→ **WHAT IS EXPECTED**: Transcribed word for word, the lines below from the one with "Where should I" through the last line of the records form the answer; no picture is to be included.

◇ ◇ ◇ ◇ ◇ ◇ ◇

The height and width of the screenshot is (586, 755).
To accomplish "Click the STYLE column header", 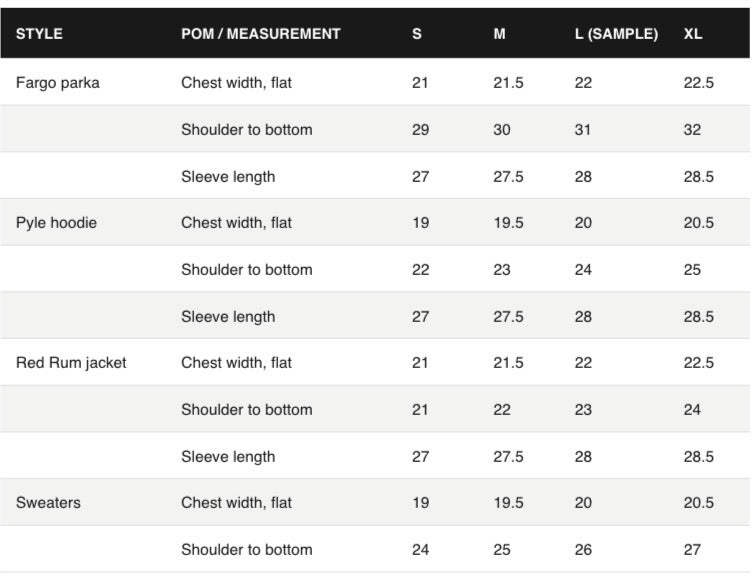I will click(39, 34).
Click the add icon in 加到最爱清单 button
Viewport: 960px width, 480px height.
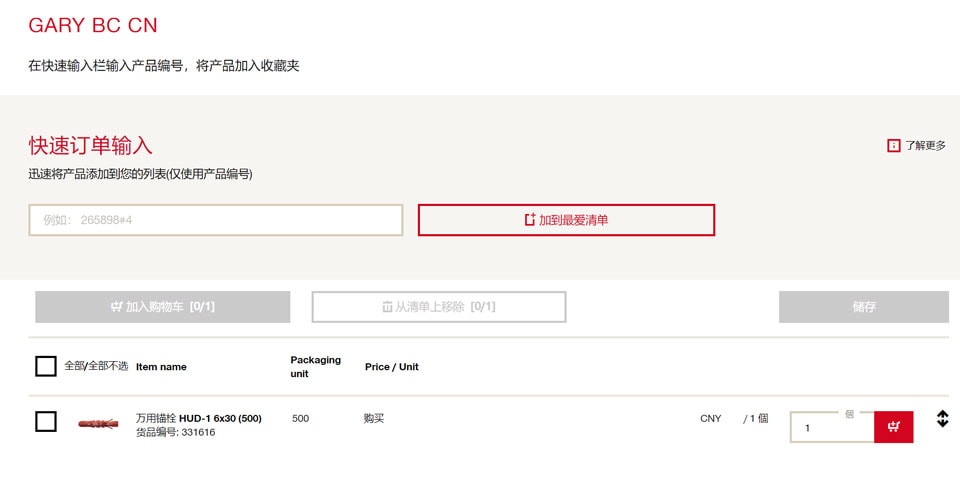point(530,220)
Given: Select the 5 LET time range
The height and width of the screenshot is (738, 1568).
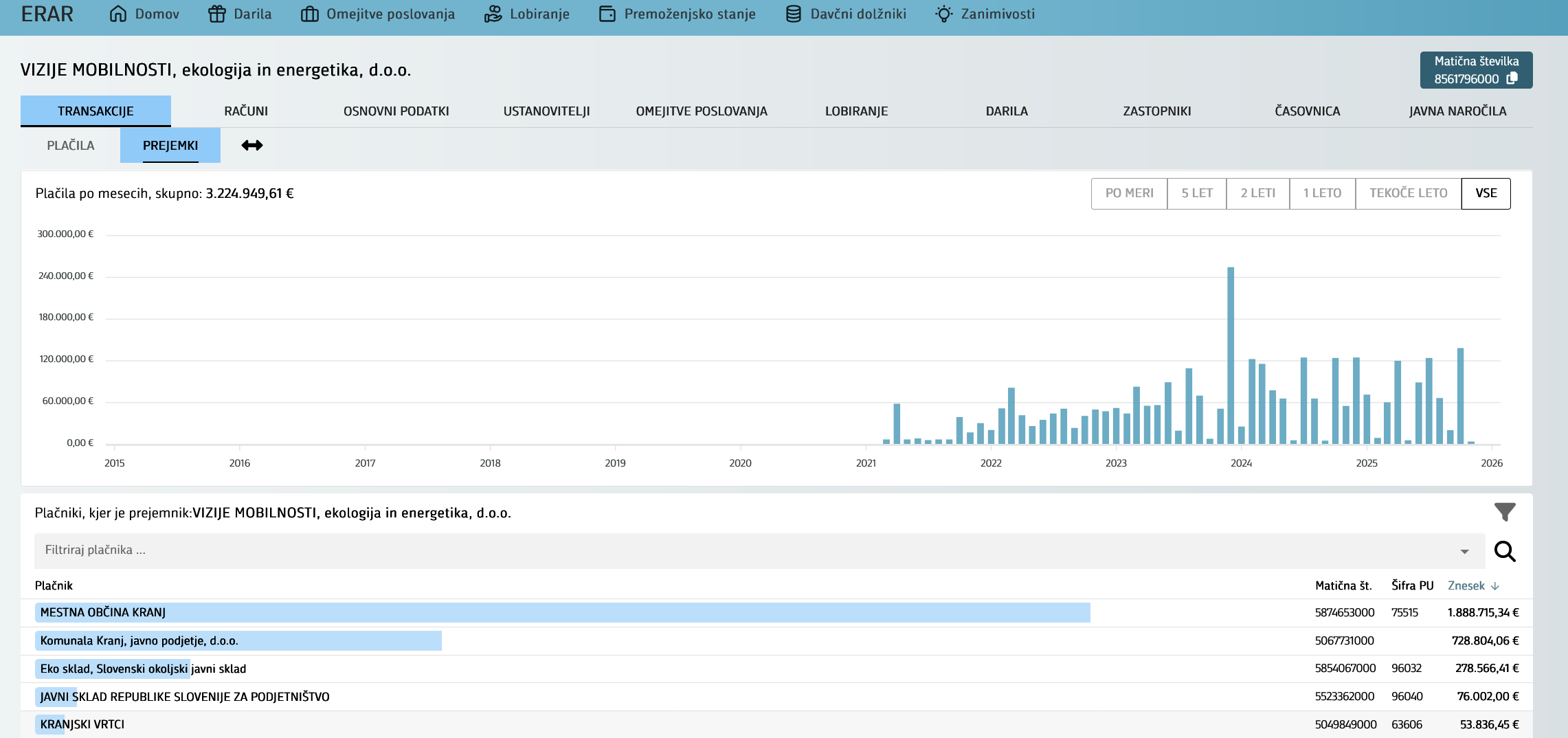Looking at the screenshot, I should 1196,193.
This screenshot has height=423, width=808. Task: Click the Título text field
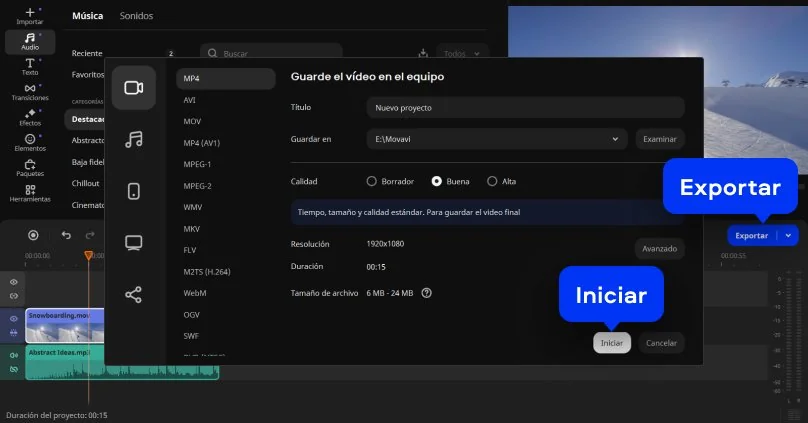(524, 107)
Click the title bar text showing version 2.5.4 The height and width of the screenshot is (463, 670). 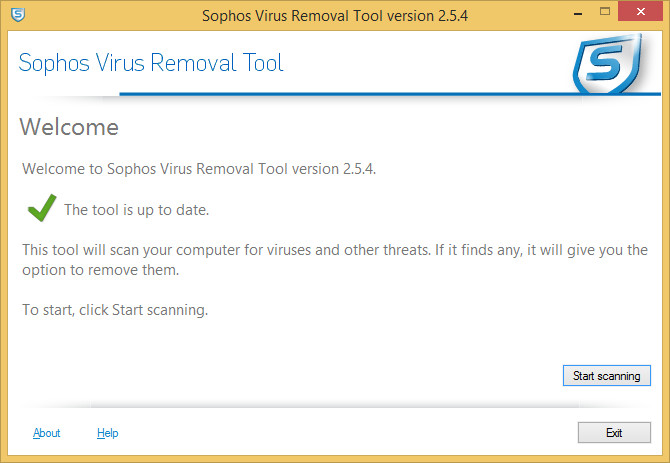pos(335,16)
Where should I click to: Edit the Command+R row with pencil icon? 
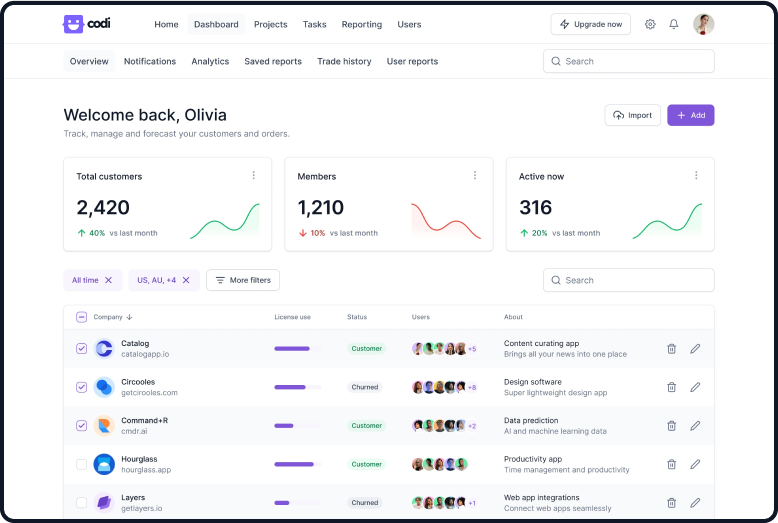pos(695,426)

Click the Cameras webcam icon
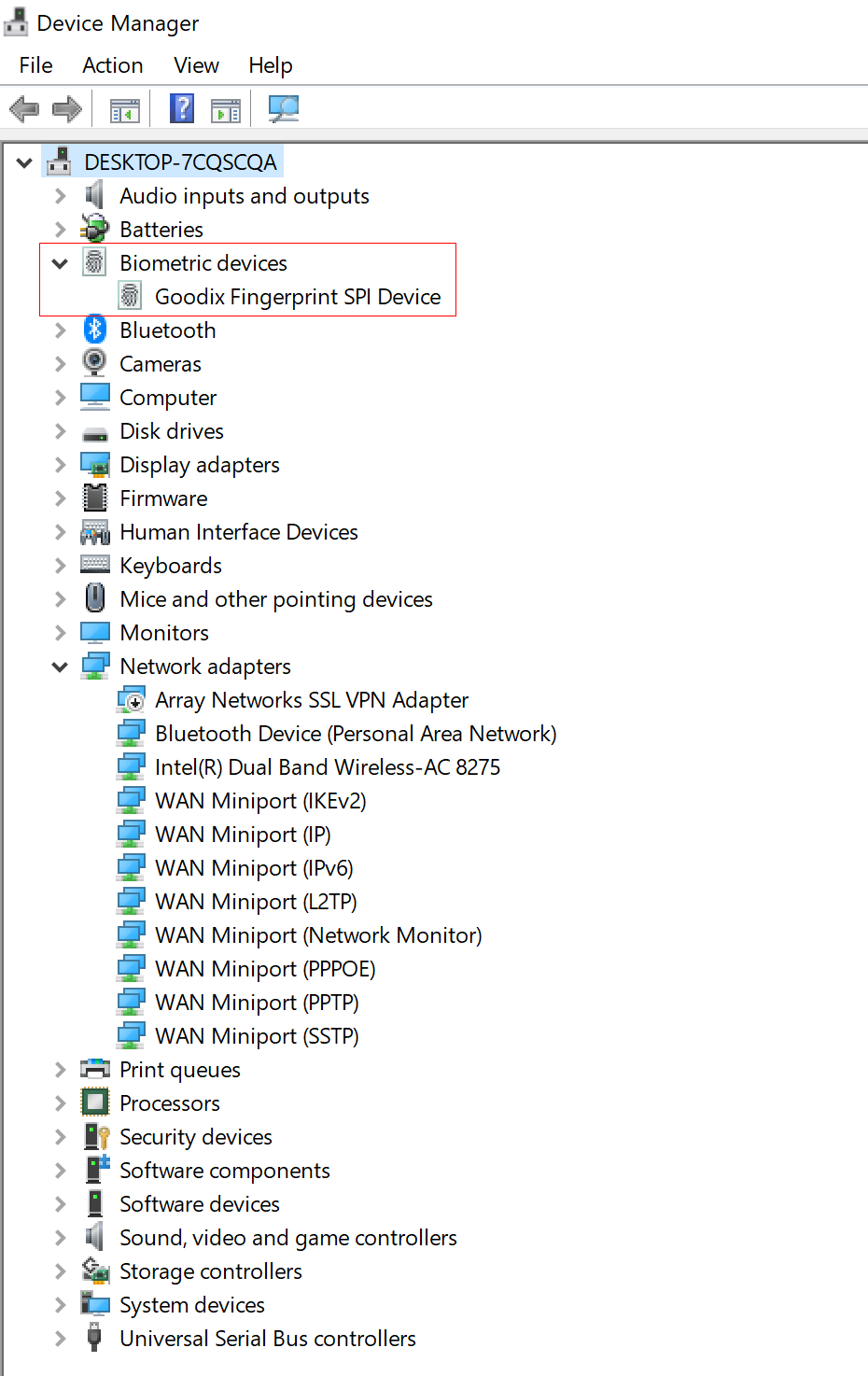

◇ ◇ ◇ ◇ ◇ ◇ ◇

→ **TASK RESPONSE**:
Where should I click to: Edit the Command+R row with pencil icon? 
pos(695,426)

Click the Cameras webcam icon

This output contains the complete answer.